(Stored data entries)
--- START ---
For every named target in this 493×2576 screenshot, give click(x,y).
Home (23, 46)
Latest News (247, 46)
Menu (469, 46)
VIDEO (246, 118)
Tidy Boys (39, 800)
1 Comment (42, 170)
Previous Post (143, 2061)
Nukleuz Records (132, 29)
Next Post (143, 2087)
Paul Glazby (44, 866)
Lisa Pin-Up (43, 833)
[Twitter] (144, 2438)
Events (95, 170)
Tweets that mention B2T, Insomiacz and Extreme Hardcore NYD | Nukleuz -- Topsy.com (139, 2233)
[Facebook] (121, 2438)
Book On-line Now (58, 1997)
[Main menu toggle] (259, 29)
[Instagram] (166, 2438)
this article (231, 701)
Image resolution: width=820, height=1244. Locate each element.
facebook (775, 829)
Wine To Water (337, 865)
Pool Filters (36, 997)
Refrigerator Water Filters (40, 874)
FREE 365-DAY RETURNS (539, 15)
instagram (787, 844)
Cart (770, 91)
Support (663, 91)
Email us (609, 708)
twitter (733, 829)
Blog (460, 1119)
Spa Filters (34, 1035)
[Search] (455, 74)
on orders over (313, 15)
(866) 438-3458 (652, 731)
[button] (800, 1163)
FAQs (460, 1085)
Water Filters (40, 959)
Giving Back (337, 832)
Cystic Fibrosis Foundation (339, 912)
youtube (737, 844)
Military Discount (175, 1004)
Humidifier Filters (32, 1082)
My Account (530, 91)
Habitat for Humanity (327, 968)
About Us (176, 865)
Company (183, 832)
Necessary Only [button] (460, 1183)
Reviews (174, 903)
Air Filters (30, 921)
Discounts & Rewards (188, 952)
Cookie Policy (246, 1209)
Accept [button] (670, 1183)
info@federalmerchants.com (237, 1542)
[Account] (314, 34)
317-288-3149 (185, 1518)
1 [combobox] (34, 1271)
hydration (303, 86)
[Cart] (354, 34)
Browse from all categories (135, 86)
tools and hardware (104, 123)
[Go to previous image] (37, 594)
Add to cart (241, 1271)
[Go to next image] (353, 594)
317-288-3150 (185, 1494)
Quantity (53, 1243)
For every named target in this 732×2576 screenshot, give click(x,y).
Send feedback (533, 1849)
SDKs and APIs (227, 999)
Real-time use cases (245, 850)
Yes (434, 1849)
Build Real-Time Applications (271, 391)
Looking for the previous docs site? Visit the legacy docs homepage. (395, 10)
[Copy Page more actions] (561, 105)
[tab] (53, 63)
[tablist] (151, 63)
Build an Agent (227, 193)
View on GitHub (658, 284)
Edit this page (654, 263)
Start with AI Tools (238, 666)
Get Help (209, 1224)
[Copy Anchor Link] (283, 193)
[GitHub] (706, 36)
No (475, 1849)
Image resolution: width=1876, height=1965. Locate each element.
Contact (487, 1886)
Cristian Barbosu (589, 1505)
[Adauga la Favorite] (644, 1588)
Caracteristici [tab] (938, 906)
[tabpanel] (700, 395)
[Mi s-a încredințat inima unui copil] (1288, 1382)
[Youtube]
--- END ---
# PROBLEM DESCRIPTION:
Among the records above, extract exactly the lines from the line with "Discounts & Rewards (188, 952)" to the line with "Quantity (53, 1243)", both lines included, and leave out the rest.

# EXERCISE RESULT:
Discounts & Rewards (188, 952)
Cookie Policy (246, 1209)
Accept [button] (670, 1183)
info@federalmerchants.com (237, 1542)
[Account] (314, 34)
317-288-3149 (185, 1518)
1 [combobox] (34, 1271)
hydration (303, 86)
[Cart] (354, 34)
Browse from all categories (135, 86)
tools and hardware (104, 123)
[Go to previous image] (37, 594)
Add to cart (241, 1271)
[Go to next image] (353, 594)
317-288-3150 (185, 1494)
Quantity (53, 1243)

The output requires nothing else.